I don't normally like putting my economist hat on. I do that in my day job and I like to go home and think, read and write about other things - and that's why I look at history and other things. However with the budget debate just over, sometimes I get people asking me what I think will happen to the Brunei's economy this year now that the budget has been passed especially given that that some of the lawmakers have been pressing the government to spend the amount allocated so that it will help spur the economy. [Caveat: In this article, I am talking about the economy as a whole and not individual economic sectors where most people had argued in the past that their particular sector is not growing or facing recession.]
During the budget speech, the indicative growth rate that was announced by the second finance minister was some 2.6% to 3.0% growth next year. A lot of people have been asking me whether that rate is achievable or is that an underestimation or an overestimation given that the growth rate for 2005 was 0.4%. Admitedly, forecasting is not easy. But if you were to ask me, we should look to 2006 and see whether we can use that as a base. Just to look at the data for the past three quarters of 2006, Brunei should grow by about 3.5% or more this year. This compares favourably to that 0.4% growth in 2005.
If we were to use that 3.5% rate for 2006 as a base, the forecast of 2.6% to 3.0% for 2007 may be slightly underestimating the growth rate somewhat. This rate just about keep pace with population growth. Can we grow any faster than this? It is possible. Personally, I am fairly confident that we maybe able to look at a more optimistic figure of close to 4% growth next year. BUT this is of course dependent on a number of factors.

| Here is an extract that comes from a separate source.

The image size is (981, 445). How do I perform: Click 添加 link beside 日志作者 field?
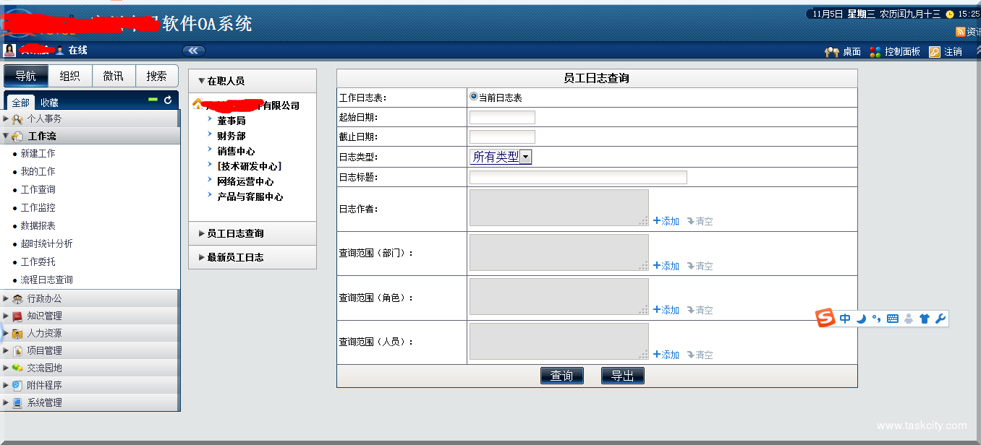666,221
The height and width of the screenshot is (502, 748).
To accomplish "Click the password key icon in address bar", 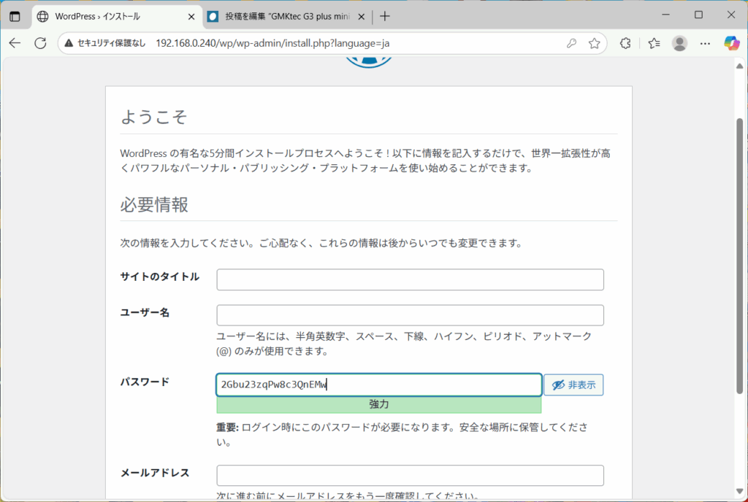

The first factor is that oil prices should remain about or thereabouts about USD$50+ per barrel. Anything above a certain threshold will provide a budget surplus and that kind of price will help to maintain the treasury's coffers and provide a little bit excess. Even though our currency has been strengthening against the dollar and may affect the total amount of revenue received by the government (we sell our oil and gas in US Dollars, revenues are affected both by price and exchange rates assuming our production remains stable), but it may also help to contribute towards cheaper import costs and hence hopefully lower business costs.
Secondly, hopefully with the RKN9 that will be about to be launched and that there is now pressure for the government agencies to spend the amount allocated to them - hopefully will lead to a higher implementation rate of projects - higher implementation means more money goes into the economy. What is important is that if there is a higher implementation rate of projects - this will also directly increased Brunei's investment rate, and this will stimulate private sector spending.
The third factor is something which a number of people have argued in this blogsite in the past - improved private sector spending amid a more favourable interest rate environment. The MOF's directives issued in 2005 was that the Brunei Association of Banks can no longer impose an industry wide prime lending rate. The banks are now free to charge their own rate and this has led to some banks giving 0% mortgage rates for the first few years - unthinkable before. At the same time, the downward pressure in interest rate will continue as it is underpinned by low inflation rate and relative stability in the exchange rate through 2007. All these factors will, fingers crossed, stimulate both consumption spending and investment (especially by the SMEs).
Last year, the Economic planners announced a new GDP methodology which hopefully will bring Brunei's economic data in line with international standards. I wrote about this last August when our GDP per capita ballooned to B$42,900. Normally the statisticians will say that even just by changing bases, Brunei may also gain from what is known as 'gain from base level effect'. Stastically it is posssible that we may grow somewhat because of the changes even though nothing else has changed.
But of course the one important factor to remember is that all this can be undone easily. Growth rates assume on a number of factors but should just one factor not take place - the most important of which is that - projects implementation had not been achieved as high as expected, then forget about growth. This factor is very much dependent on what and how the various ministries can do to overcome their sluggishness in implementing projects. Overcome this, then a 4% growth will definitely be there.